Comment by DiabloD3

Comment by DiabloD3 11 hours ago

6 replies

Yes, but two fold.

There is no reason why I can't sue every single developer to ever use an LLM and publish and/or distribute that code for AGPLv3 violations. They cannot prove to the court that their model did not use AGPLv3 code, as they did not make the model. I can also, independently, sue the creator of the model, for any model that was made outside of China.

No wonder the model makers don't want to disclose who they pirated content from.

kabes 11 hours ago

Isn't it up to you to prove the model used AGPLv3 code, target then for them to prove they didn't?

  • DiabloD3 9 hours ago

    Not inherently.

    If their model reproduces enough of an AGPLv3 codebase near verbatim, and it cannot be simply handwaved away as a phonebook situation, then it is a foregone conclusion that they either ingested the codebase directly, or did so through somebody or something that did (which dooms purely synthetic models, like what Phi does).

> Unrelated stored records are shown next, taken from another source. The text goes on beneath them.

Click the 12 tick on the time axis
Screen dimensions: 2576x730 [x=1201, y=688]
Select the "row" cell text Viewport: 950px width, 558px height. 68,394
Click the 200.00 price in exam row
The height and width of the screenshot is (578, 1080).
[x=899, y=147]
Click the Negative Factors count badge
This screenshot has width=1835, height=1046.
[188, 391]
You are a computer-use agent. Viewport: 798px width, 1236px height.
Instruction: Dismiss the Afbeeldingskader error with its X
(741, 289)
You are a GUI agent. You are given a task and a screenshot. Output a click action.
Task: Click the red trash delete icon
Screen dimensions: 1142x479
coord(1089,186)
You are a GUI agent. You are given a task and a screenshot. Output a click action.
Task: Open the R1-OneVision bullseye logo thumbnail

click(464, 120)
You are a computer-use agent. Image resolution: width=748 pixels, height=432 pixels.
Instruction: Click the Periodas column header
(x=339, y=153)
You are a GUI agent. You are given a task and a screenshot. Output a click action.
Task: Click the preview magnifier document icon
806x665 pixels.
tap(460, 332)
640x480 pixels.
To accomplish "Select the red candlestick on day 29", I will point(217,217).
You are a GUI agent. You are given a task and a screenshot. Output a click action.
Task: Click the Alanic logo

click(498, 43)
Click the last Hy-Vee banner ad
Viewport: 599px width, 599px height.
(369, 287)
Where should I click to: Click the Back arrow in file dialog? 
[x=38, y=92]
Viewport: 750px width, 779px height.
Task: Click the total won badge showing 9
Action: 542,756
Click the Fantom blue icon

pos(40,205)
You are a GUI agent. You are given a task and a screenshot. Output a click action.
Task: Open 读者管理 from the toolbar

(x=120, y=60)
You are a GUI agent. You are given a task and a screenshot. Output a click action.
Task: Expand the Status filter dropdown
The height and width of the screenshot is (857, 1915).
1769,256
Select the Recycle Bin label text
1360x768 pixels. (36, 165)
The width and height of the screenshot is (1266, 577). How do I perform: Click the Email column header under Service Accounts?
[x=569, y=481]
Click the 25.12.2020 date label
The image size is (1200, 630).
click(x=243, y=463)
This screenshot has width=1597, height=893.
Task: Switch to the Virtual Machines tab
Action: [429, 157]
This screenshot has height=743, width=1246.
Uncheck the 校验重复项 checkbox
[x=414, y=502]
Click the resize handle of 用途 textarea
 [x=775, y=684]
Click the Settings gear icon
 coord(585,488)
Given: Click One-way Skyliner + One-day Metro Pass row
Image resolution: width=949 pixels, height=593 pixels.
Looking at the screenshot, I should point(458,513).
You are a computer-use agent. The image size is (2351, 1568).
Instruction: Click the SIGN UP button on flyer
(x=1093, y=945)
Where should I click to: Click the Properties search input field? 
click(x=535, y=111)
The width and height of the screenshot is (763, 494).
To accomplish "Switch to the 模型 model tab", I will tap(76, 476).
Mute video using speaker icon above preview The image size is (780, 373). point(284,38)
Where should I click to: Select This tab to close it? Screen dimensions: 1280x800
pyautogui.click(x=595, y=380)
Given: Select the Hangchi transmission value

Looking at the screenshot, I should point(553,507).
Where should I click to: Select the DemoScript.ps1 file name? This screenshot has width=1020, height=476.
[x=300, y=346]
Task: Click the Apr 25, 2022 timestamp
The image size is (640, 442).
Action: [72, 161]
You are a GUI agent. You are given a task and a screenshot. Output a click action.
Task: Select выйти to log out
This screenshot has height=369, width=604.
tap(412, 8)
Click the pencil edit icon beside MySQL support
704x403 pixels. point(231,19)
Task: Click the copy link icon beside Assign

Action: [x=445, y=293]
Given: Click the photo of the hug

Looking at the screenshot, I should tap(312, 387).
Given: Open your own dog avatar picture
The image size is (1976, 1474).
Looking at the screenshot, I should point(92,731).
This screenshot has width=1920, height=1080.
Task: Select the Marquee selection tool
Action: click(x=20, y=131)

    I imagine a lot of lawyers are salivating over the chance of bankrupting big tech.

    • reissbaker 9 hours ago

      The onus is on you to prove that the code was reproduced and is used by the entity you're claiming violated copyright. Otherwise literally all tools capable of reproduction — printing presses, tape recorders, microphones, cameras, etc — would pose existential copyright risks for everyone who owns one. The tool having the capacity for reproduction doesn't mean you can blindly sue everyone who uses it: you have to show they actually violated copyright law. If the code it generated wasn't a reproduction of the code you have the IP rights for, you don't have a case.

      TL;DR: you have not discovered an infinite money glitch in the legal system.

      • DiabloD3 6 hours ago

        Yes! All of those things DO pose existential copyright risks if they use them to violate copyright!. We're both on the same page.

        If you have a VHS deck, copy a VHS tape, then start handing out copies of it, I pick up a copy of it from you, and then see, lo and behold, it contains my copyrighted work, I have sufficient proof to sue you and most likely win.

        If you train an LLM on pirated works, then start handing out copies of that LLM, I pick up a copy of it, and ask it to reproduce my work, and it can do so, even partially, I have sufficient proof to sue you and most likely win.

        Technically, even involving "which license" is a bit moot, AGPLv3 or not, its a copyright violation to reproduce the work without license. GPL just makes the problem worse for them: anything involving any flavor of GPLv3 can end up snowballing with major GPL rightsholders enforcing the GPLv3 curing clause, as they will most likely also be able to convince the LLM to reproduce their works as well.

        The real TL;DR is: they have not discovered an infinite money glitch. They must play by the same rules everyone else does, and they are not warning their users of the risk of using these.

        BTW, if I was wrong about this, (IANAL after all), then so are the legal departments at companies across the world. Virtually all of them won't allow AGPLv3 programs in the door just because of the legal risk, and many of them won't allow the use of LLMs with the current state of the legal landscape.